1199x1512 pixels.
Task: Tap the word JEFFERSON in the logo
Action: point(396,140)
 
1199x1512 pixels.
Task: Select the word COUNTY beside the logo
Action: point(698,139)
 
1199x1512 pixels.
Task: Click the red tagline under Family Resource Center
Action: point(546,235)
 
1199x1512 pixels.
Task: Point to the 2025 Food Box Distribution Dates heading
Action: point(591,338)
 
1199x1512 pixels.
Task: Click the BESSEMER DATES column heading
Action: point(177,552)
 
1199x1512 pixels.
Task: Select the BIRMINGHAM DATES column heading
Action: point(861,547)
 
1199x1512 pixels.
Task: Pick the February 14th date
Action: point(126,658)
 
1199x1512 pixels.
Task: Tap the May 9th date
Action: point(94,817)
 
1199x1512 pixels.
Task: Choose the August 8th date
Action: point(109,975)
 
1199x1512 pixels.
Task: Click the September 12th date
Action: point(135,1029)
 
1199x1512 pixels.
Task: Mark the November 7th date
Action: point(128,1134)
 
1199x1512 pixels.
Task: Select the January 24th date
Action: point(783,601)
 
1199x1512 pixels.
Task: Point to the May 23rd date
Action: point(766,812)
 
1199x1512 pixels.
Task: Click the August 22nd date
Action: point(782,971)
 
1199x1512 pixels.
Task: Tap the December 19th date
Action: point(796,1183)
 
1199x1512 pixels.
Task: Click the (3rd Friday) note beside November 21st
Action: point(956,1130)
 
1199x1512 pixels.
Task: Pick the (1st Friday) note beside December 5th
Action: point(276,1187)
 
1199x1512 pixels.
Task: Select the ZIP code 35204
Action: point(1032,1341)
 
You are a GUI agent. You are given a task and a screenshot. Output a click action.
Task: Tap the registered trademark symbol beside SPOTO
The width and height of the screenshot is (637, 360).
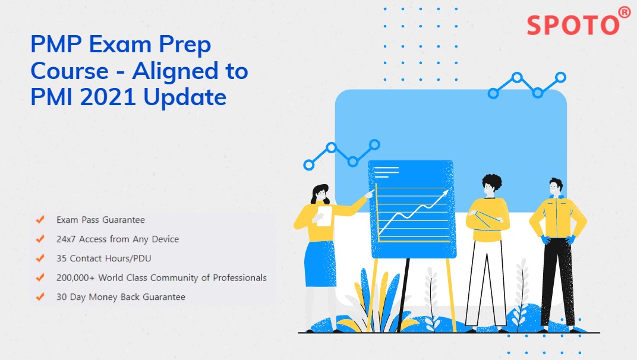click(625, 12)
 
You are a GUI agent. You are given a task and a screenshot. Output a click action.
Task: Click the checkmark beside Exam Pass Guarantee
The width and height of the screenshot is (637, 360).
click(40, 219)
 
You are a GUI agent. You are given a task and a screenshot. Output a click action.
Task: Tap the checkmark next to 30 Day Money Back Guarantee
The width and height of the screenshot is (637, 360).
click(40, 296)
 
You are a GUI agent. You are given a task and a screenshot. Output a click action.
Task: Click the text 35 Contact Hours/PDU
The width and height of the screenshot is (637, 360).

+++++

Can you switch "checkmark" to "check mark" wherever it occurs in the items above, leave every other word unchanged, and omit the pictures from your answer?

1199x1512 pixels.
Task: Tap the word JEFFERSON in the logo
Action: point(396,140)
 
1199x1512 pixels.
Task: Select the word COUNTY beside the logo
Action: point(698,139)
 
1199x1512 pixels.
Task: Click the red tagline under Family Resource Center
Action: point(546,235)
 
1199x1512 pixels.
Task: Point to the 2025 Food Box Distribution Dates heading
Action: point(591,338)
 
1199x1512 pixels.
Task: Click the BESSEMER DATES column heading
Action: point(177,552)
 
1199x1512 pixels.
Task: Select the BIRMINGHAM DATES column heading
Action: point(861,547)
 
1199x1512 pixels.
Task: Pick the February 14th date
Action: point(126,658)
 
1199x1512 pixels.
Task: Tap the May 9th date
Action: point(94,817)
 
1199x1512 pixels.
Task: Choose the August 8th date
Action: point(109,975)
 
1199x1512 pixels.
Task: Click the September 12th date
Action: point(135,1029)
 
1199x1512 pixels.
Task: Mark the November 7th date
Action: point(128,1134)
 
1199x1512 pixels.
Task: Select the January 24th date
Action: point(783,601)
 
1199x1512 pixels.
Task: Point to the May 23rd date
Action: point(766,812)
 
1199x1512 pixels.
Task: Click the August 22nd date
Action: point(782,971)
 
1199x1512 pixels.
Task: Tap the December 19th date
Action: point(796,1183)
 
1199x1512 pixels.
Task: Click the (3rd Friday) note beside November 21st
Action: point(956,1130)
 
1199x1512 pixels.
Task: Pick the (1st Friday) note beside December 5th
Action: point(276,1187)
 
1199x1512 pixels.
Task: Select the ZIP code 35204
Action: point(1032,1341)
 
You are a GUI agent. You are given a task and a screenshot. Output a click action.
Task: Tap the registered trademark symbol beside SPOTO
The width and height of the screenshot is (637, 360).
click(625, 12)
 
You are a GUI agent. You are given a task and a screenshot. Output a click action.
Task: Click the check mark beside Exam Pass Guarantee
The width and height of the screenshot is (637, 360).
click(40, 219)
 
You are a GUI agent. You are given a task and a screenshot. Output a click action.
Task: Tap the check mark next to 30 Day Money Back Guarantee
The width and height of the screenshot is (637, 360).
click(40, 296)
 
You are a GUI agent. You are given a task and a screenshot. Output a click action.
Task: Click the text 35 Contact Hours/PDU
The width and height of the screenshot is (637, 360).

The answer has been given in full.